# How to complete this task
Only lines that contain the word "link" are to be returned from the data below.

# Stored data

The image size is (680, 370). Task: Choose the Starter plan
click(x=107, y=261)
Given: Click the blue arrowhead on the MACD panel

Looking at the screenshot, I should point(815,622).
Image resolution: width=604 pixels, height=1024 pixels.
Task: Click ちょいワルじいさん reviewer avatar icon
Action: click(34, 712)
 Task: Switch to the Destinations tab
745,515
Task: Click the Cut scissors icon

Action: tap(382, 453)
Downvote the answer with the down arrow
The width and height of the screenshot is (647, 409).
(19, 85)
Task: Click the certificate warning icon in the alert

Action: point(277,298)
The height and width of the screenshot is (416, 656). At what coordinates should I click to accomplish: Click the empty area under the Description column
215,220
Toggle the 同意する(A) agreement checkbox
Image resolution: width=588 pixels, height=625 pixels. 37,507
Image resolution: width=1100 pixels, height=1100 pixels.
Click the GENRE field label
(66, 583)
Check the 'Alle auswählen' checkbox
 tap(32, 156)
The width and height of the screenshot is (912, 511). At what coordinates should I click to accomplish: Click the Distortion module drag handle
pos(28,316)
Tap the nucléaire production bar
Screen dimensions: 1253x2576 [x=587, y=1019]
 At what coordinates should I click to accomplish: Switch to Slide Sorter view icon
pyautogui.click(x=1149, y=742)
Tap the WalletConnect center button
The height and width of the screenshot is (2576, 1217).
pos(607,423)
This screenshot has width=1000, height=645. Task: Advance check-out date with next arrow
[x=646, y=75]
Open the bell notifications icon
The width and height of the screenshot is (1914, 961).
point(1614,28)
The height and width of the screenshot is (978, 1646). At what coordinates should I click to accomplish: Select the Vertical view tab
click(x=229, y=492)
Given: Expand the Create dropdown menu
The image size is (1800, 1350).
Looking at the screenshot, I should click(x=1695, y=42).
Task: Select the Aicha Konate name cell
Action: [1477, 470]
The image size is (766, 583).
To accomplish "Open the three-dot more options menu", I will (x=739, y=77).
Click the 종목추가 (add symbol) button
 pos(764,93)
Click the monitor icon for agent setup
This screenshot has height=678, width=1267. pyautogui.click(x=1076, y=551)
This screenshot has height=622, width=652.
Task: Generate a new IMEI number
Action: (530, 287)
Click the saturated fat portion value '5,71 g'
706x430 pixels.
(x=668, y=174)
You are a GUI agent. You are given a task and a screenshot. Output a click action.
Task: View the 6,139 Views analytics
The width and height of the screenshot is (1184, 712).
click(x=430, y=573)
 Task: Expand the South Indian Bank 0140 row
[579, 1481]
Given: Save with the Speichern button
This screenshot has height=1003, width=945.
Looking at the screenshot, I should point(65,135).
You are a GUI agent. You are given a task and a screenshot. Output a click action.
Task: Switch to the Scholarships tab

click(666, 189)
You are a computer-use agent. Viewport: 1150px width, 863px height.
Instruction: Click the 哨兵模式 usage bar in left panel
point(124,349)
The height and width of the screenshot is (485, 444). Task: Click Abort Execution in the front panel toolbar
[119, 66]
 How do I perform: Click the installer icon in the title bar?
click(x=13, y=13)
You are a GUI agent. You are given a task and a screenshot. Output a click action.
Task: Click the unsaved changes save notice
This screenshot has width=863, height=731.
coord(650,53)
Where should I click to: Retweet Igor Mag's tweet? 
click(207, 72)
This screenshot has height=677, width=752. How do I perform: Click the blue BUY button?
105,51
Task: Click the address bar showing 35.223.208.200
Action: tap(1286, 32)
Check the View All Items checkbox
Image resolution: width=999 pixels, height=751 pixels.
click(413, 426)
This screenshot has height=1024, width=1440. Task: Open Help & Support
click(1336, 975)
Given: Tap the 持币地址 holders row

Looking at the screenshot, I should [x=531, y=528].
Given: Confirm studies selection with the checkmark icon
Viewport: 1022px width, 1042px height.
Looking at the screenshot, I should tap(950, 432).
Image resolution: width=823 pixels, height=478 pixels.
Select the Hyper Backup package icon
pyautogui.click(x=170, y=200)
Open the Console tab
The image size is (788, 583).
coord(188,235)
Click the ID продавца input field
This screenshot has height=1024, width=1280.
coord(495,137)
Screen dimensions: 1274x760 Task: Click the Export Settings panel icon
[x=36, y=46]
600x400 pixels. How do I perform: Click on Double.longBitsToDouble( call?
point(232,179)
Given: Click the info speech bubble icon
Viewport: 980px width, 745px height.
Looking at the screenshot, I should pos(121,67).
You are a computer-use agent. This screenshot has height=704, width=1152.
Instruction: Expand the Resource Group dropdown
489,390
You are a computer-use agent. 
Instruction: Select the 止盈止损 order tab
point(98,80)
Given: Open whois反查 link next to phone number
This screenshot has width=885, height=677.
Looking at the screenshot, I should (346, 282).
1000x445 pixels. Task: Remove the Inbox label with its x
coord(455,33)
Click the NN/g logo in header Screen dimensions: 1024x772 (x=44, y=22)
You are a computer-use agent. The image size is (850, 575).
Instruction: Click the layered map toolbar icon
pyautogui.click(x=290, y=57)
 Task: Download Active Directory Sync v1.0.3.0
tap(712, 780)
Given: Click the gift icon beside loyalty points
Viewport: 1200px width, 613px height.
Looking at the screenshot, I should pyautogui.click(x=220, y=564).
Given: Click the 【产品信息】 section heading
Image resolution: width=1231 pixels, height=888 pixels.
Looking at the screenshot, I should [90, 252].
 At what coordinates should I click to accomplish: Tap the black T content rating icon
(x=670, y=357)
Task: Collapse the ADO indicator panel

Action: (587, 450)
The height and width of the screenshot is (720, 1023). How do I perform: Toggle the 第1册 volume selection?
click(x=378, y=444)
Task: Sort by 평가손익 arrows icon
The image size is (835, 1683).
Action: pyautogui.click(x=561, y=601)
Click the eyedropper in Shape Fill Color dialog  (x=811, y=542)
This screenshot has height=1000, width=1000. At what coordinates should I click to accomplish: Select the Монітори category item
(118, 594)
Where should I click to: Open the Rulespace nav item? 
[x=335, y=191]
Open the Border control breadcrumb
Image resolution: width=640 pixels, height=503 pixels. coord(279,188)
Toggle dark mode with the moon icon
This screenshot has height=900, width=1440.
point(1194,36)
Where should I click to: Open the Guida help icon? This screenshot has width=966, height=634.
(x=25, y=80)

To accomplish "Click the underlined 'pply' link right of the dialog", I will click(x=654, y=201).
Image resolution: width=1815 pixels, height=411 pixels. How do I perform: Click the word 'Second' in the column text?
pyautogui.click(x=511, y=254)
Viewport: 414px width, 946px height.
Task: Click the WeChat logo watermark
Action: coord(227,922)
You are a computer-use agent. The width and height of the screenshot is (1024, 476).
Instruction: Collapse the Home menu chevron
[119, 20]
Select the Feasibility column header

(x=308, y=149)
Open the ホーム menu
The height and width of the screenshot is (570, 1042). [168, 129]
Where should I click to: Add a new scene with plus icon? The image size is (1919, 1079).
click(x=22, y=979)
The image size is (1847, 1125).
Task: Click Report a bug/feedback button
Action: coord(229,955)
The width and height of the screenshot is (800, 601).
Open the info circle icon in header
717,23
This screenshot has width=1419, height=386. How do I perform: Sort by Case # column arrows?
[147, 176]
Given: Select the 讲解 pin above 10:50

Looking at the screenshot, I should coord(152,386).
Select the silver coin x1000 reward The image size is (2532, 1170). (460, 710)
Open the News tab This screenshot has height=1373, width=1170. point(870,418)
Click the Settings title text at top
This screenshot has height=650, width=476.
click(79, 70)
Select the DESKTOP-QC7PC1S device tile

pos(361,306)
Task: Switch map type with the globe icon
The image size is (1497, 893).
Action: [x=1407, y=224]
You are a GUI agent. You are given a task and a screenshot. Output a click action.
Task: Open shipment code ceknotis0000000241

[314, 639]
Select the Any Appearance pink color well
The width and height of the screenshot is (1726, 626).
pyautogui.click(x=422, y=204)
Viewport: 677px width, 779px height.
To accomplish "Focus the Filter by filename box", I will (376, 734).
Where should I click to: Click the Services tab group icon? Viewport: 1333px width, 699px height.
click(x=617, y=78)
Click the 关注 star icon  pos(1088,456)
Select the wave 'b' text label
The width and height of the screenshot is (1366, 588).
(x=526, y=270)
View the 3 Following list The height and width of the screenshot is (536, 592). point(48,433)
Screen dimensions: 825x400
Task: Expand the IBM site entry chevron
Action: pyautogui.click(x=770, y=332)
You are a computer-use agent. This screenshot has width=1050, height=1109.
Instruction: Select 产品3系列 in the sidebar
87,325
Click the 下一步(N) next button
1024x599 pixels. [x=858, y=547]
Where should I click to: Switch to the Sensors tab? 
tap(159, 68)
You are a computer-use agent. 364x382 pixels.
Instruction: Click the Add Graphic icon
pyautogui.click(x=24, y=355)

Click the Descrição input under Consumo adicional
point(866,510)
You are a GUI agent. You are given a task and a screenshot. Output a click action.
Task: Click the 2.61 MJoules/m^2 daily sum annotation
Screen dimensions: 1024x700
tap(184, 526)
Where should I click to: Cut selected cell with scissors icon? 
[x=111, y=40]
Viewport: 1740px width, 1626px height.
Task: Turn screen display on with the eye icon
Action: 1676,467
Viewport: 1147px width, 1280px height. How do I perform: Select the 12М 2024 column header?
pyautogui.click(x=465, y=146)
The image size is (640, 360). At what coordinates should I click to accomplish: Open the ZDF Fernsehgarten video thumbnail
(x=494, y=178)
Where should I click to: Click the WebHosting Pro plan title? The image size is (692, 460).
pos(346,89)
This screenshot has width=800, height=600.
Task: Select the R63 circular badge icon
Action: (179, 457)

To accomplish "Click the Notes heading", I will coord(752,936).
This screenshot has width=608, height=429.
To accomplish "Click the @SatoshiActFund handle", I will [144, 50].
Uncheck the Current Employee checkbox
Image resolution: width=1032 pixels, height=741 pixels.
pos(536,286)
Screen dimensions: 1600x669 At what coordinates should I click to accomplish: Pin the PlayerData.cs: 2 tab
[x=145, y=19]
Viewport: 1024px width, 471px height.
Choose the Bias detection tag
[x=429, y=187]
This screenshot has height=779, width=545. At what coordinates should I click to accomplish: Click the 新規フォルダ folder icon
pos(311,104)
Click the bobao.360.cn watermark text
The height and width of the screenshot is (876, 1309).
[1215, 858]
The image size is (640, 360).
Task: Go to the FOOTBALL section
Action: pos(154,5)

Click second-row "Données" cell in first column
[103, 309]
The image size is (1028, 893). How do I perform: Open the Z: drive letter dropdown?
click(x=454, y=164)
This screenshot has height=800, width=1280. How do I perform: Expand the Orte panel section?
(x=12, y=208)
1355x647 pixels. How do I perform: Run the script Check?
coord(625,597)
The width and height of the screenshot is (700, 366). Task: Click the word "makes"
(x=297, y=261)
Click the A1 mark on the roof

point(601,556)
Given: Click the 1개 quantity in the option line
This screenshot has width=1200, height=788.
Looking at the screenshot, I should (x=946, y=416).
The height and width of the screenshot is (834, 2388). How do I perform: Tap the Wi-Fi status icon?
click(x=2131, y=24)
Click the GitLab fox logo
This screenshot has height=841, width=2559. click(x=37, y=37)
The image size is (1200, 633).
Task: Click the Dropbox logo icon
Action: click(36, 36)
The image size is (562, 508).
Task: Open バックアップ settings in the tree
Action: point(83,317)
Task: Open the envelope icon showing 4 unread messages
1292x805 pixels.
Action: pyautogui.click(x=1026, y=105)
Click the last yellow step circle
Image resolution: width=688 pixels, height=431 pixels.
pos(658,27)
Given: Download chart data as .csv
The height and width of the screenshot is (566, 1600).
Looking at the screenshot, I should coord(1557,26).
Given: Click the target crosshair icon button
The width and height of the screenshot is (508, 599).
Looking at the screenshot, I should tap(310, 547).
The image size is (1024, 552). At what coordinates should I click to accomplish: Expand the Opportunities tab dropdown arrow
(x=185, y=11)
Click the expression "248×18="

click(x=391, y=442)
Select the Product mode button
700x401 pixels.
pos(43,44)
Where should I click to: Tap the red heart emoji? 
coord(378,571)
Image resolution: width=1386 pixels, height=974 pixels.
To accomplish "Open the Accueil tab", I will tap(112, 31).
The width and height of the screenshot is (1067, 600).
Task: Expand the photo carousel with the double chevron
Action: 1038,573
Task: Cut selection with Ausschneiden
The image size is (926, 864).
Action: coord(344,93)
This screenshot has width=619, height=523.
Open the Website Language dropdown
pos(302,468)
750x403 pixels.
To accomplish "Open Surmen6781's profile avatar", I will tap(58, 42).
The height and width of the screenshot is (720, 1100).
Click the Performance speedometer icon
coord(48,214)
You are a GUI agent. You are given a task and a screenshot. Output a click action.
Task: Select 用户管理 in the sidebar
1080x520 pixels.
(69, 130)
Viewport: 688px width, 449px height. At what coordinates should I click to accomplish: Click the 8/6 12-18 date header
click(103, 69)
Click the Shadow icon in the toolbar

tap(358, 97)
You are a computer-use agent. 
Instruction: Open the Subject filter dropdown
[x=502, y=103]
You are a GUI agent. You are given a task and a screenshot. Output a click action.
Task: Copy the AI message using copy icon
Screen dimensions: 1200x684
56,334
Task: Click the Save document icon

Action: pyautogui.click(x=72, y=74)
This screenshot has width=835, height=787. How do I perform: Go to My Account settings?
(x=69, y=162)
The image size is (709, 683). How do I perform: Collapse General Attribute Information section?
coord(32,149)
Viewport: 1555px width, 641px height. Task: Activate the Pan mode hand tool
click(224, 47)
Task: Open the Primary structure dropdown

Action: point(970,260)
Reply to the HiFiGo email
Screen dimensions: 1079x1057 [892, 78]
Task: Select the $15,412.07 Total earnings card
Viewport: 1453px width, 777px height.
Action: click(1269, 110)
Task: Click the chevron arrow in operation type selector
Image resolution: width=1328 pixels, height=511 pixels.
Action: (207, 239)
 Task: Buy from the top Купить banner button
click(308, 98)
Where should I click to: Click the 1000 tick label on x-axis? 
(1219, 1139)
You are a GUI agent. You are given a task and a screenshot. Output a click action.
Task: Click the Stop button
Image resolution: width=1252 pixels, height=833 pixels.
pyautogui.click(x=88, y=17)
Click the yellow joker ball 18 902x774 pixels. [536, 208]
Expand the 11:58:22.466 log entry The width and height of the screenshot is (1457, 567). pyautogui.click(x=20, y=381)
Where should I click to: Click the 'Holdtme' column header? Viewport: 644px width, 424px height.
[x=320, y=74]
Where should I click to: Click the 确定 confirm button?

# Output below
Given: Open whois反查 link next to phone number
To accomplish "Click the underlined 'pply' link right of the dialog", I will click(x=654, y=201).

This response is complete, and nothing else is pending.